Мадам Равеню улыбнулась. Ей нравился этот джентльмен. Он напоминал ей ее соотечественников, очаровательных и не стесненных средствами. С ним в качестве покупателя работа будет удовольствием, даже несмотря на то, что его жену одеть не так-то просто. Слава Богу, не придется подстраиваться под дурной вкус клиента, как это часто приходится делать.

— У меня есть все то, что требуется для данного фасона. Вот… Изумрудный атлас.

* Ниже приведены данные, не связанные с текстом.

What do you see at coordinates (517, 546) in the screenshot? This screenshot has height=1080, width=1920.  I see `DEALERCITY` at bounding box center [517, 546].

Она поднялась и прошла к столу, покопалась в рулонах ткани и вернулась с блестящим переливающимся материалом. Портниха ловким движением развернула принесенное.

— Ну, разве не великолепно? У вас зеленые глаза, не так ли, мадам? — Мадам наклонилась, чтобы вглядеться в лицо Мередит. — Да, я так и думала. Этот атлас подчеркнет оттенок ваших глаз. Так… Я полагаю, нужна бледно-зеленая нижняя юбка… Несколько простых оборок, скажем, в три ряда. Здесь, здесь и здесь. — Она продемонстрировала покрой на кукле. — И вставка такая же бледно-зеленая, расшитая изумрудной нитью. У меня имеется один восточный рисунок. Как раз то, что нам нужно.

— Ну…

Мередит явно колебалась. Ей нравился ярко-зеленый атлас. У нее просто слюнки текли от воображаемого платья, описанного мадам Равеню. Но она — да в таком платье?!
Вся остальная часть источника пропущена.